S’il est vrai que chaque village possédait son idiot, nul doute qu’à Saguenay comme ailleurs il y avait hommes ou femmes d’assez d’esprit et d’instruction pour administrer leurs semblables. Mais hélas ils sont partis en affaires. Hélas elles sont parties actionnaires. Voilà pourquoi on retrouve désormais sur le trône de nos villages, les Simplet, les fadas, les Babine; les attendrissants idiots d’autrefois.

Jean Leloup et nous

S’il est un artiste qui se distingue par son originalité et qui cultive sa différence depuis plus de trente ans, c’est bien Jean Leloup. Et curieusement, s’il est un artiste qui fait l’unanimité tant à la ville que sur les rives, et qui attire crottés, cadres et grand-mamans, c’est aussi Jean Leloup. On imagine d’ailleurs volontiers son désarroi quand il ouvre les journaux et qu’il voit s’accumuler sans nuances qualificatifs complaisants et éloges automatiques. Il a beau offrir disques et spectacles de qualités inégales, ou insulter son public comme en 2008 lors de son pow-wow à Québec, rien n’y fait, on a pour Leloup cette « obstinée dévotion (…) qui n’appartient qu’aux chiens », comme dirait Desproges. À croire que la pauvre bête perdue à trois pattes qui le suit sans broncher sur la couverture de Paradis City, c’est nous.

C’est donc avec cet empressement canin que je suis allé voir le roi Ponpon cette semaine au Métropolis. Après avoir déposé mon manteau au vestiaire, j’ai identifié deux ou trois refuges possibles en cas d’attaque à la Kalachnikov, j’ai calé deux rhums secs, et le spectacle a commencé.

Première bonne surprise, le décor, avec au centre un soleil rond et chaleureux, et sur les côtés des assemblages de fleurs et de fougères du plus bel effet. Le tout était supporté par un éclairage sophistiqué qui fabriquait un tableau scénique d’une élégance que ne renierait pas un Pierre Lapointe. Bref, on était dans la forêt du bien-aimé.

Seconde bonne surprise, le quatuor à cordes, qui s’est rué sur les premières mesures de Barcelone avec éclat. J’étais avec la plus belle fille de la prison, prêt pour les moments parfaits, puis Jean s’est mis à crier. Je savais qu’il parlait plus qu’il ne chantait, mais je ne m’attendais pas à ce qu’il hurle son répertoire jusqu’au rideau. Je ne sais pas pourquoi il a crié, nous étions pourtant si près, si à l’écoute, si à lui.

Il ne nous a pas parlé. Pas un mot. Fatigue, désintérêt ou peur de mal faire, peu importe. L’autre, ça semble bien compliqué pour le grand héron sous son grand chapeau. Sans doute que lorsqu’il déploie ses ailes, elles prennent trop de place.
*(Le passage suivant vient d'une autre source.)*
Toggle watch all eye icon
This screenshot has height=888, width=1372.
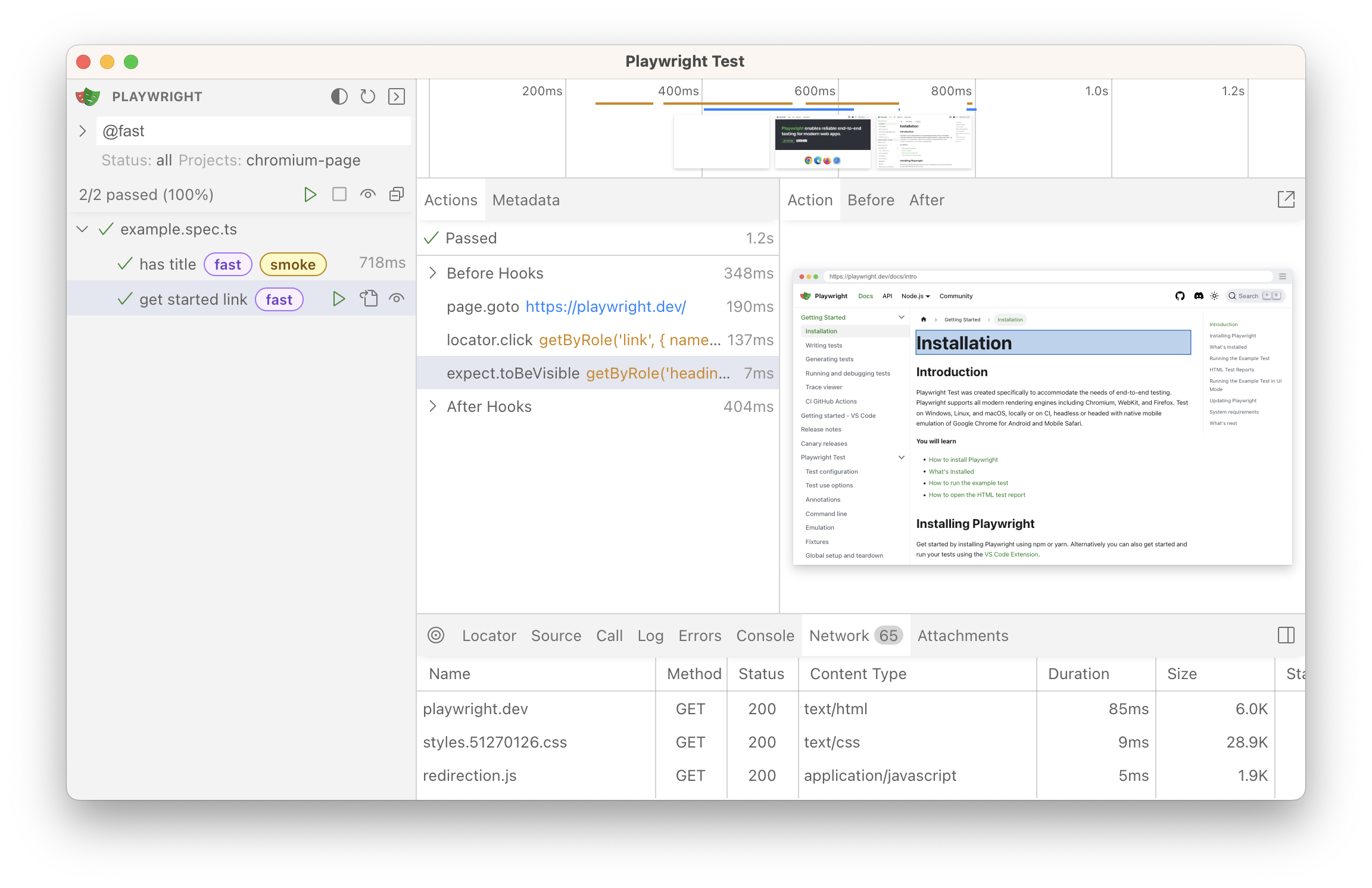point(368,195)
Pas de première partie non plus pour encourager un moineau à prendre son envol. Pas d’invité, pas de duo, juste un long vol plané en solo, en classe économique.

Pourtant, quelques jolies chansons mal chantées auront eu raison de nous, et si le Métropolis ne s’est pas embrasé, nous étions juste contents d’avoir des nouvelles de Jean.  La tendresse du public pour Leloup, si peu réciproque, est un mystère qui ne réside pas seulement dans son oeuvre, trop inégale. Au delà de ses ritournelles, de sa fantaisie ou de nos souvenirs de jeunesse, je crois que c’est sa liberté qui nous fascine et qui nous rend si bienveillant à son endroit. Et si sa liberté se transforme parfois en souffrance (il faut écouter le très touchant Retour à la maison sur le dernier album), elle échappe tellement aux carcans de notre société qu’elle illumine notre imaginaire autant qu’elle révèle nos impuissances.

Alors que la plupart de ses admirateurs se retrouvent ou se retrouveront pris au piège de la carrière, de la famille et de l’hypothèque, l’homme que le temps ignore parcourt le Costa Rica, planifie d’acheter une montagne, et s’apprête à devenir fermier, documentariste ou écrivain. Ce qu’on n’oserait même pas rêver, il l’envisage sérieusement. Et peu importe que ça aboutisse ou non, sa liberté est devenue la nôtre, la seule possible. Et quand il disparaît quatre ou cinq ans, ce n’est pas parce qu’il a accepté un emploi au centre-ville, c’est parce qu’il se promène avec nos rêves dans un vieux Range Rover.

Jean Leloup est libre pour nous, c’est sans doute pour cela que nous l’aimons sans conditions. À l’image de son vieux compagnon usé à trois pattes, nous lui pardonnons tout; ses errances, ses absences, et même son indifférence.